If the attacker has large amount of funds available and has large share of the Lockstake (say, 1%-10%), Protocol loses most stability fees from the attacker, which is up to 1%-10% of all stability fees from the Lockstake vault. Attacker avoids paying them while profiting from the farm (effectively getting about 25%-30% APR less gas fees instead of 10% APR in the example above).

PoC

Not needed

Mitigation

Consider fixing the vat to somehow require the borrow rate to be up-to-date when repaying, since the same attack is possible for all vaults, just has more incentive for attacker when doing it for the Lockstake vaults.

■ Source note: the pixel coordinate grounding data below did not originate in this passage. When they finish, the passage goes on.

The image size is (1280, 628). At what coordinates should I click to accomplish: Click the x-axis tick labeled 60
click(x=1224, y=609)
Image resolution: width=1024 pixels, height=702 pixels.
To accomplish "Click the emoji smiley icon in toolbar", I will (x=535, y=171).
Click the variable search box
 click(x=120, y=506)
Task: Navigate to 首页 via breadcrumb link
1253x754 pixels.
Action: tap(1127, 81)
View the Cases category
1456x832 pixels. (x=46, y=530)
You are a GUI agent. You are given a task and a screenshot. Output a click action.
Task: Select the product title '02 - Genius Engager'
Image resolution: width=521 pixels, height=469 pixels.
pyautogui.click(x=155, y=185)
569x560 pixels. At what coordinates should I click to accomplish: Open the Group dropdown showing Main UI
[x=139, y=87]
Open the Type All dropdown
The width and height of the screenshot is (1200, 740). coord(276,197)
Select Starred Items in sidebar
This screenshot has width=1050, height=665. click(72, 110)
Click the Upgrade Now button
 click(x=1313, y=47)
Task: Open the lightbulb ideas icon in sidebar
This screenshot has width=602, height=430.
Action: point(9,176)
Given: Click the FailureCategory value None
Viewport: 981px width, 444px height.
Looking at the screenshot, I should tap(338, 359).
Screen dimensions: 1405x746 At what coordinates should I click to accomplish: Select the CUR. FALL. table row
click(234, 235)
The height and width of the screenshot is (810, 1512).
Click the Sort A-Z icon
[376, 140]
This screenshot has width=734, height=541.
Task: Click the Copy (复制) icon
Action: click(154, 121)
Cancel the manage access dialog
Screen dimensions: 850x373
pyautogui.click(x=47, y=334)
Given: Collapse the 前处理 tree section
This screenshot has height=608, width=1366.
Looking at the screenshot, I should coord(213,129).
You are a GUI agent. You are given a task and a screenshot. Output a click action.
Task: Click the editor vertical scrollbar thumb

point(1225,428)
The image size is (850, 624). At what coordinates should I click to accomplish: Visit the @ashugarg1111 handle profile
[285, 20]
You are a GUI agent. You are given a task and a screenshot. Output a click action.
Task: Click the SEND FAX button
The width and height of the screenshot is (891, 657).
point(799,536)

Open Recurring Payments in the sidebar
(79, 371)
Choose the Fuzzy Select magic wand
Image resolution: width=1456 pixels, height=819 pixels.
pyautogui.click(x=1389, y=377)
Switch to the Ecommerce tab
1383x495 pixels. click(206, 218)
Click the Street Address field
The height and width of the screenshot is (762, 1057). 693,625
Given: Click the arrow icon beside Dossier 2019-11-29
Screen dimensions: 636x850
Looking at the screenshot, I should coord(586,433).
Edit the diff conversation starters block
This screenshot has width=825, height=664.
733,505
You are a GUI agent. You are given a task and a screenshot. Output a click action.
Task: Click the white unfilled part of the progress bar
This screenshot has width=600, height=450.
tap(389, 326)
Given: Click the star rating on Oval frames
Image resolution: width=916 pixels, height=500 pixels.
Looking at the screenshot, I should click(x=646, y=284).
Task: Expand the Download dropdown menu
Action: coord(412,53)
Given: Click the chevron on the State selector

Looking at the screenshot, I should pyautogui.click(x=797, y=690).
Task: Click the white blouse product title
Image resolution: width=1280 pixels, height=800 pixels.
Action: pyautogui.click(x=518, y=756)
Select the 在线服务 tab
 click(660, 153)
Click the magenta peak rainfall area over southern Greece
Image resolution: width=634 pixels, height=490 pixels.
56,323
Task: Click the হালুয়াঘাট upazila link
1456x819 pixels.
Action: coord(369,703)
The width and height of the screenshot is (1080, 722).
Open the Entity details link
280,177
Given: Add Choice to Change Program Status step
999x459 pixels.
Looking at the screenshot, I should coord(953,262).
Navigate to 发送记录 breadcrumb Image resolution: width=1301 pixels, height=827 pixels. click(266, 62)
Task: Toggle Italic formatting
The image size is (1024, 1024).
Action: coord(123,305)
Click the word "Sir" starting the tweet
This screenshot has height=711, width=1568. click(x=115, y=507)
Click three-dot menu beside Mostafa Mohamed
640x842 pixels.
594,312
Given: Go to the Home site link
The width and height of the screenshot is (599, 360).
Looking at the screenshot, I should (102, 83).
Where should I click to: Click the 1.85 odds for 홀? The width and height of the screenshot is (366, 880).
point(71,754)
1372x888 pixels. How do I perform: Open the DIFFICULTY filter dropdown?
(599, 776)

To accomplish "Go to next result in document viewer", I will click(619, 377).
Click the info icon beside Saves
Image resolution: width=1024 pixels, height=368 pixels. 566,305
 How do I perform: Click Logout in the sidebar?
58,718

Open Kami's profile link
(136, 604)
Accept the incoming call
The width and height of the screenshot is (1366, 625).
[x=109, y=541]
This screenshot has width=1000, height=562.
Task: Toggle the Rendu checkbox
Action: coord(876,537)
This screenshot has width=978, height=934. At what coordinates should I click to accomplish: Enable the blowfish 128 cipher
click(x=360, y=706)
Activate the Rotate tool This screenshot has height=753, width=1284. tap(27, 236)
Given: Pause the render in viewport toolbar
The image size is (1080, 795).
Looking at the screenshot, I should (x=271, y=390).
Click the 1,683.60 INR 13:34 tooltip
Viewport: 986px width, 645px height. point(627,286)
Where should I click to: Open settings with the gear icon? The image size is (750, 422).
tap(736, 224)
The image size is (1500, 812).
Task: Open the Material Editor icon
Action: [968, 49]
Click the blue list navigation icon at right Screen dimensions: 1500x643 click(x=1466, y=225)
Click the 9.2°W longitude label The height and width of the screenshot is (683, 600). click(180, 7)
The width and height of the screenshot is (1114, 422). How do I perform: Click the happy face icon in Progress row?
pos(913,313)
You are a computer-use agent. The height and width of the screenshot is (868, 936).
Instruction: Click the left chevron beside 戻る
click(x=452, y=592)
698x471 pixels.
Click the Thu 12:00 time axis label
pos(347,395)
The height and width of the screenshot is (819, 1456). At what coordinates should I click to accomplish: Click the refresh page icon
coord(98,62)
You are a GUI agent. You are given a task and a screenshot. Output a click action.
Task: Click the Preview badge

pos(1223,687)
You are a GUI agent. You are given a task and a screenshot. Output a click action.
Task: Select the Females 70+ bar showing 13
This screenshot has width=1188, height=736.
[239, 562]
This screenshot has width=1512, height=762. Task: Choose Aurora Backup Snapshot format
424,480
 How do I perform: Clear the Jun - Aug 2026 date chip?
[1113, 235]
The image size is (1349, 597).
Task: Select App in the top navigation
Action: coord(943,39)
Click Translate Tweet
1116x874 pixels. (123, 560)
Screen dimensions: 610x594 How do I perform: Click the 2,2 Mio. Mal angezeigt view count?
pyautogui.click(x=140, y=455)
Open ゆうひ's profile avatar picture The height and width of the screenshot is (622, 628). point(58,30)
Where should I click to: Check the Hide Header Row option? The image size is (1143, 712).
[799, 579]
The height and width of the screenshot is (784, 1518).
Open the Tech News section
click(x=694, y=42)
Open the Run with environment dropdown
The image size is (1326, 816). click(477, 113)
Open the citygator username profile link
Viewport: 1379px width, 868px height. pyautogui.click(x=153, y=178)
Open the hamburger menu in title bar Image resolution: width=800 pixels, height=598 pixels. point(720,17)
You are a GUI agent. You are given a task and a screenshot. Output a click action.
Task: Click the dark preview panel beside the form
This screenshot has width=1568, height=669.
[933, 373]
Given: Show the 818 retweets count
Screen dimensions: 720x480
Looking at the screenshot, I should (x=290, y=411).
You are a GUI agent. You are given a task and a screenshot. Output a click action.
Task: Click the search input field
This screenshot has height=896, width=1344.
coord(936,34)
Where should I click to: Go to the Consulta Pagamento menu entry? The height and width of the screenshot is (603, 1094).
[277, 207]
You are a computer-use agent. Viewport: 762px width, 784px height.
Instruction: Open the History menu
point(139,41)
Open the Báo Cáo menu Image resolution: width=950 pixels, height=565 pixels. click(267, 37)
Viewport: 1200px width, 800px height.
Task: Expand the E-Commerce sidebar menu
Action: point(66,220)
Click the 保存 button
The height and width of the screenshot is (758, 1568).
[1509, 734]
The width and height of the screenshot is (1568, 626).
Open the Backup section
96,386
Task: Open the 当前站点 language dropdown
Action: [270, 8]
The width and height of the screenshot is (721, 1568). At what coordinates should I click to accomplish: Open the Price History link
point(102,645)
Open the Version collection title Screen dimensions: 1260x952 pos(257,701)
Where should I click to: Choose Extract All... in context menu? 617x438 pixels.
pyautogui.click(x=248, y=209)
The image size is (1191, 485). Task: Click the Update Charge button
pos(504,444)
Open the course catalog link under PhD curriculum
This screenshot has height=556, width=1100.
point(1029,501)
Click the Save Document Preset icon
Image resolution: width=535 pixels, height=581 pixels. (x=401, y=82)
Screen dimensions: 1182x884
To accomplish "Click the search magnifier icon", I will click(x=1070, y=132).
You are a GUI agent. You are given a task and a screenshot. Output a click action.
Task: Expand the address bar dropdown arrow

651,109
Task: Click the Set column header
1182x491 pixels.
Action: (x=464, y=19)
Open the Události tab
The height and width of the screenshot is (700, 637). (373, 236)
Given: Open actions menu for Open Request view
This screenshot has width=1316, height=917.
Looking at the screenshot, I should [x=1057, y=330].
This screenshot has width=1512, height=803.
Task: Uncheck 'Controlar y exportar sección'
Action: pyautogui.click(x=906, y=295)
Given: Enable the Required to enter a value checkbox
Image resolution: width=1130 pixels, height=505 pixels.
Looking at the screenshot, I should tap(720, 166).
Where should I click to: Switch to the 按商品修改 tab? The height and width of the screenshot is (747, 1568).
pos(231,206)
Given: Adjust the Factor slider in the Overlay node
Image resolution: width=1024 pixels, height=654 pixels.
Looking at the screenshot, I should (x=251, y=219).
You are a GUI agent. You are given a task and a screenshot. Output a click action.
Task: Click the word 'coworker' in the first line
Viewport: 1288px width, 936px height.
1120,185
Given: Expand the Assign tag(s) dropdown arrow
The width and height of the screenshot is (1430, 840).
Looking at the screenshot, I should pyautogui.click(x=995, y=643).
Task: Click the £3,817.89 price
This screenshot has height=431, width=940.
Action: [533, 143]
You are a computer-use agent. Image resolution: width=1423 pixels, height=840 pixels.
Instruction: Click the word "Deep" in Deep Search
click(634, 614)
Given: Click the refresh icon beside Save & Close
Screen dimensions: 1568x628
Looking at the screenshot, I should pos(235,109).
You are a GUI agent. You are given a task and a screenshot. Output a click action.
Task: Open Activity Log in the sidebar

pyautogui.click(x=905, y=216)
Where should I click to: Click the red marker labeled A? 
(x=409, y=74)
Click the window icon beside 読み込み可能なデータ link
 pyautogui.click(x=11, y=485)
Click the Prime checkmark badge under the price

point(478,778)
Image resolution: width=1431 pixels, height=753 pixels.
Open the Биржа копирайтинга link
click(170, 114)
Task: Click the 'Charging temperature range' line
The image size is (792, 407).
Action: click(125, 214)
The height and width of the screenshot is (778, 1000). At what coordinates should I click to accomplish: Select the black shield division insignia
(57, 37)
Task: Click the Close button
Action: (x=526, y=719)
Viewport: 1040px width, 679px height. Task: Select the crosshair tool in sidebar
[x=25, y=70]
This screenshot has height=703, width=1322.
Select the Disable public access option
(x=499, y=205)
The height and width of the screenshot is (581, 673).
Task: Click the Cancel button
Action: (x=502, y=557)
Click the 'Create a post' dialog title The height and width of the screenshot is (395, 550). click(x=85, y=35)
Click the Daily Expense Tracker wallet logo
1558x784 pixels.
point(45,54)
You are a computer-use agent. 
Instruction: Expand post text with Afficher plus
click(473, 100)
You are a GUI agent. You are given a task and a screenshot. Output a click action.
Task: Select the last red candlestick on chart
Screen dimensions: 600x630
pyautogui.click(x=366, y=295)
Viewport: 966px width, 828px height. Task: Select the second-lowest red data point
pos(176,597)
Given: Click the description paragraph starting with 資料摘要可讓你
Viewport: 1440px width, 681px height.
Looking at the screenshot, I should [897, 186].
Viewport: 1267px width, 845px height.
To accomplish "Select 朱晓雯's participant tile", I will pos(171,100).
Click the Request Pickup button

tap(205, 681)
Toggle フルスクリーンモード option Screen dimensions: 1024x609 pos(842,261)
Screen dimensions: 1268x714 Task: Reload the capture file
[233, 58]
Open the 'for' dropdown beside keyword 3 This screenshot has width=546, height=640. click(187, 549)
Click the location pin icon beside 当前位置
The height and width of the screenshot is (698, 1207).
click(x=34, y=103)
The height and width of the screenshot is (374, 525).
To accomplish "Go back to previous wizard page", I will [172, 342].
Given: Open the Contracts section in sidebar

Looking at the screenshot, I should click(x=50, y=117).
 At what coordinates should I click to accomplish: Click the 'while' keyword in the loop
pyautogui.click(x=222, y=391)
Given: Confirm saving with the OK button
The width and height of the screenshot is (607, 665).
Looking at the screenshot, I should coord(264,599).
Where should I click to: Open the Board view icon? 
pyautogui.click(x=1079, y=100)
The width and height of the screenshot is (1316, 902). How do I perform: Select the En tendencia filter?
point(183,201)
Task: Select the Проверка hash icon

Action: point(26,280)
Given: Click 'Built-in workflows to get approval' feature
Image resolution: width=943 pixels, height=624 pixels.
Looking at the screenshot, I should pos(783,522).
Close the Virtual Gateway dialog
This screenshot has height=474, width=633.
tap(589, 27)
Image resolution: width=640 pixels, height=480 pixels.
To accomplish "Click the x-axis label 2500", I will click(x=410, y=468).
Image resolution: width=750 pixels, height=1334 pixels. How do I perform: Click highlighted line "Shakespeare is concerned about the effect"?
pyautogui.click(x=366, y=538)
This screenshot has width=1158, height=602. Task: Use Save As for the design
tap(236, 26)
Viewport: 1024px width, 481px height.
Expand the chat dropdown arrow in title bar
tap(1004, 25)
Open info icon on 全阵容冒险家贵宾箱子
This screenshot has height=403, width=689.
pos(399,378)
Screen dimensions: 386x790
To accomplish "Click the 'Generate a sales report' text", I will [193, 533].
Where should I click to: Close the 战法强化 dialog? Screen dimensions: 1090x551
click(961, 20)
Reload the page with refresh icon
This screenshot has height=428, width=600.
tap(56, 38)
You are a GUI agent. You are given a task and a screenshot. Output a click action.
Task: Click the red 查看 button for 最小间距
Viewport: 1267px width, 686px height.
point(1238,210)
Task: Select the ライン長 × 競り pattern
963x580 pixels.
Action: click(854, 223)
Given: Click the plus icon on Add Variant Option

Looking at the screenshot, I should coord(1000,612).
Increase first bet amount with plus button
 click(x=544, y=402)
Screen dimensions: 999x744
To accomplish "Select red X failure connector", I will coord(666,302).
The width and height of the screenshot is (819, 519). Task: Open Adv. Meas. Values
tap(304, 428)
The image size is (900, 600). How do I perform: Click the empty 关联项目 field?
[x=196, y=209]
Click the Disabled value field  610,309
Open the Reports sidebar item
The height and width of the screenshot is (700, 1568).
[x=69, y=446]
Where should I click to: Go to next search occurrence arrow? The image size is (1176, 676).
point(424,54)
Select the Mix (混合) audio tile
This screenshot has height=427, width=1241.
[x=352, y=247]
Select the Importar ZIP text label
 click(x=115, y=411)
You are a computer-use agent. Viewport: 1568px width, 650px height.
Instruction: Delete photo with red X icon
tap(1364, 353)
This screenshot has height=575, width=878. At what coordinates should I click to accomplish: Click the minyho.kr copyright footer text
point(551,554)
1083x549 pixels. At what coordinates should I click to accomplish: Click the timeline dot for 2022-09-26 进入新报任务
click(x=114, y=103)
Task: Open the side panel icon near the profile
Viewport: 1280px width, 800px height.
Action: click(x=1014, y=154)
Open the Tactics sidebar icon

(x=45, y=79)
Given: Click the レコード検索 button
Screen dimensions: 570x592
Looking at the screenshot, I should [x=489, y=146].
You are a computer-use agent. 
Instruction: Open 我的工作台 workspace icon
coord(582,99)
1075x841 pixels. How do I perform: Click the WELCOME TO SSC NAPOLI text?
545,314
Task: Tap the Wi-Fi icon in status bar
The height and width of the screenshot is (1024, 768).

sunbreak1211 commented 1 month ago

This is a very well known limitation of the vat as stated in the issue. Providing a farm is an extra functionality that doesn't really depend on the leverage one. Today a user could be doing the same thing with any collateral and depositing in an external pool for profiting without paying the Maker fees doing the same method. We can argue that with Lockstake, it is even more dangerous to do it with MKR, as if for any reason this becomes non profitable anymore, you need to pay an exit fee to get back to original state. If Governance sees such of malicious value extraction can take actions and the depositor is tied to the exit fee. Similar as the Atlas will define for cases where a public wrapping token tries to avoid the exit fees.